The European Medicines Agency has validated Shire's marketing authorisation application for lanadelumab and Health Canada has accepted a new drug submission under priority review for the treatment.
The EMA's validation means an accelerated assessment for the potential therapy can begin after the number of evaluation days required was reduced from 210 to 150 in January. Health Canada's acceptance of the treatment for priority review shortens the timeline from 300 days to 180 days.
HAE is a rare, genetic disorder that causes debilitating, painful and sometimes life-threatening swelling in the body.
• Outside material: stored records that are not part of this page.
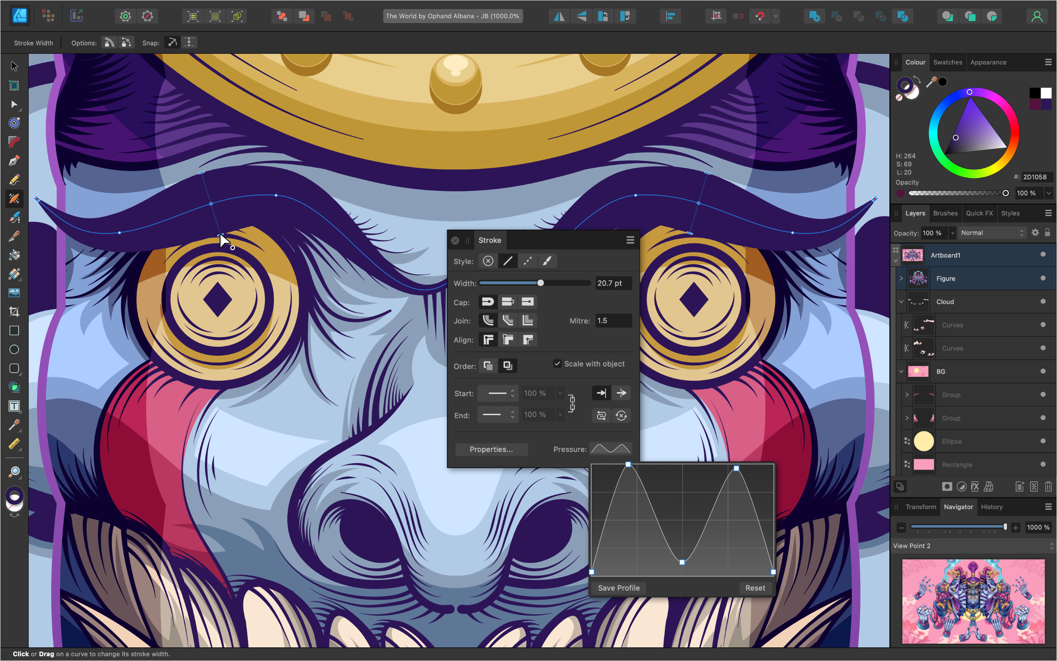Click the Properties button in Stroke panel
Viewport: 1057px width, 661px height.
pyautogui.click(x=490, y=449)
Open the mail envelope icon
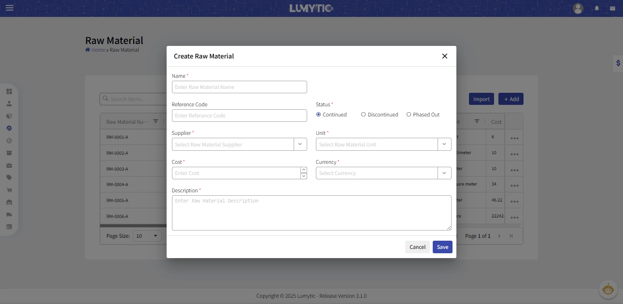623x304 pixels. point(612,8)
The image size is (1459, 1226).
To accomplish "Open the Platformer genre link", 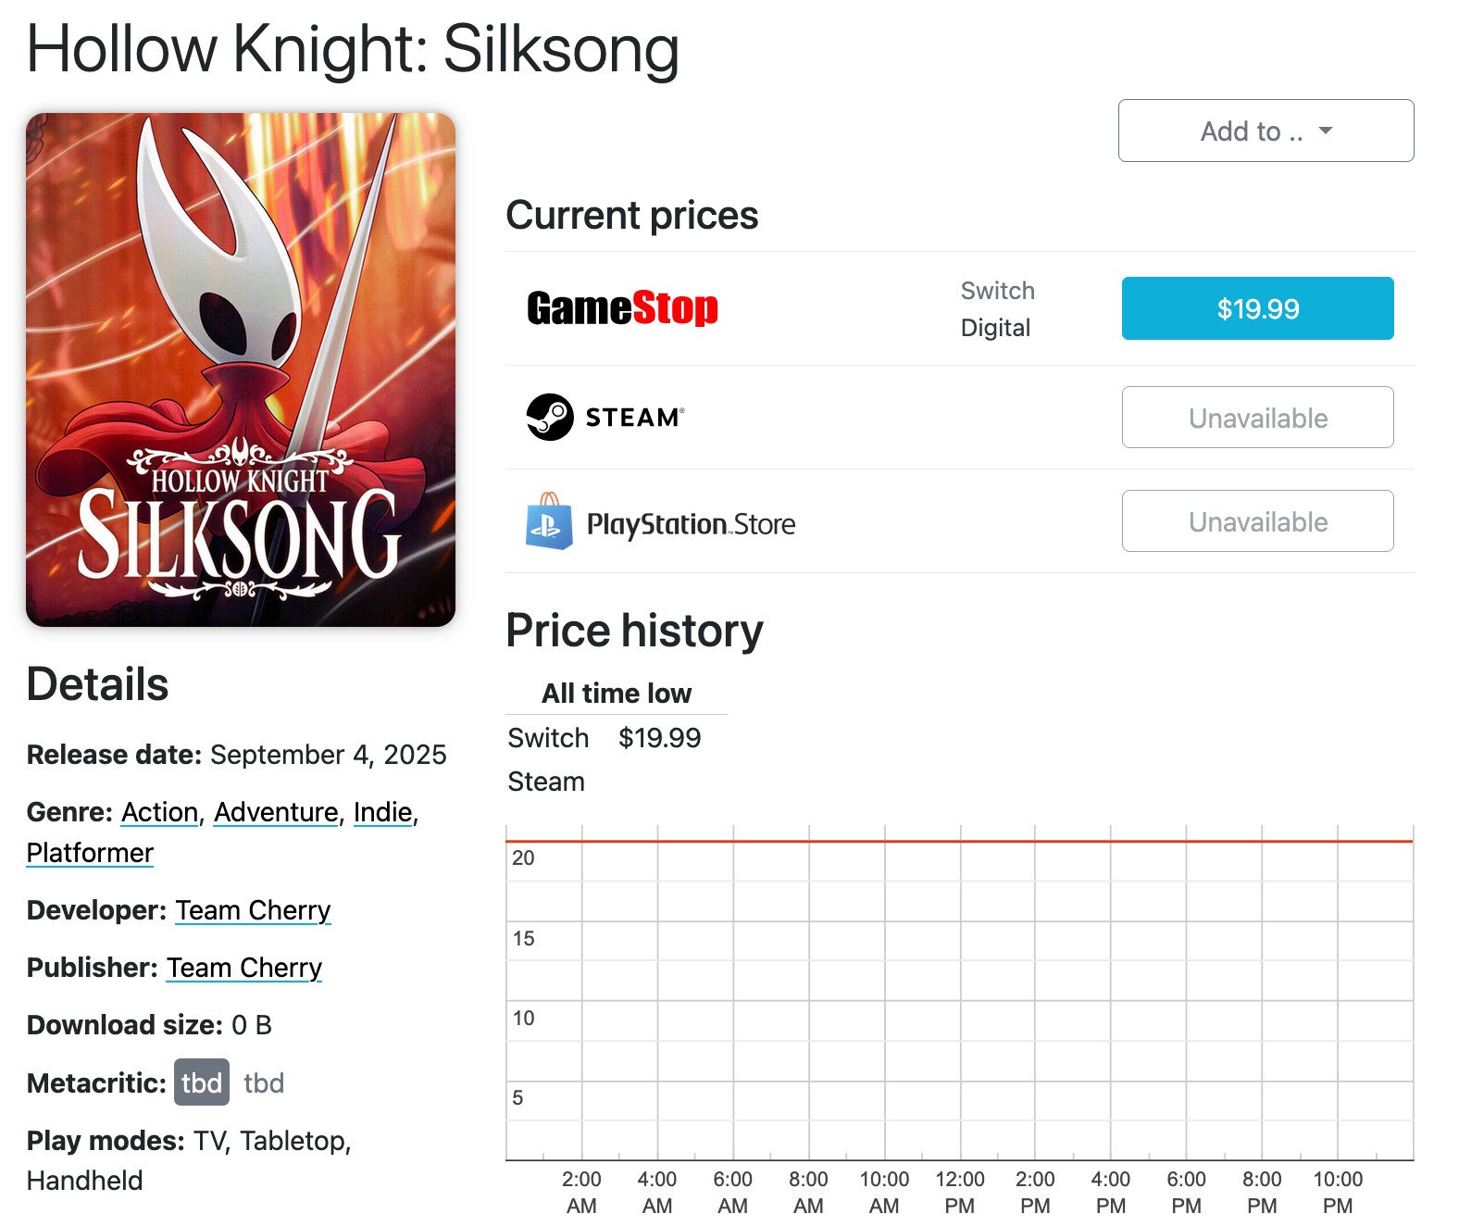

Lanadelumab is an antibody Shire is seeking to develop for the prevention of angioedema attacks in patients aged 12 and older with the HAE.
Shire, which this week has been subject of bid interest from Japan's Takeda Pharmaceutical, said lanadelumab's progress reinforced its leadership in rare disease treatments. Lanadelumab has also been given priority review status in the US and Australia.
Andreas Busch, Shire's head of research and development said: "HAE presents a significant burden on the lives of patients whose recurring attacks of swelling can be debilitating and painful. Lanadelumab is the first monoclonal antibody under evaluation to prevent HAE attacks and has the potential to change the treatment paradigm for this rare disease, if approved. We look forward to working with regulatory bodies to bring a new treatment option to HAE patients."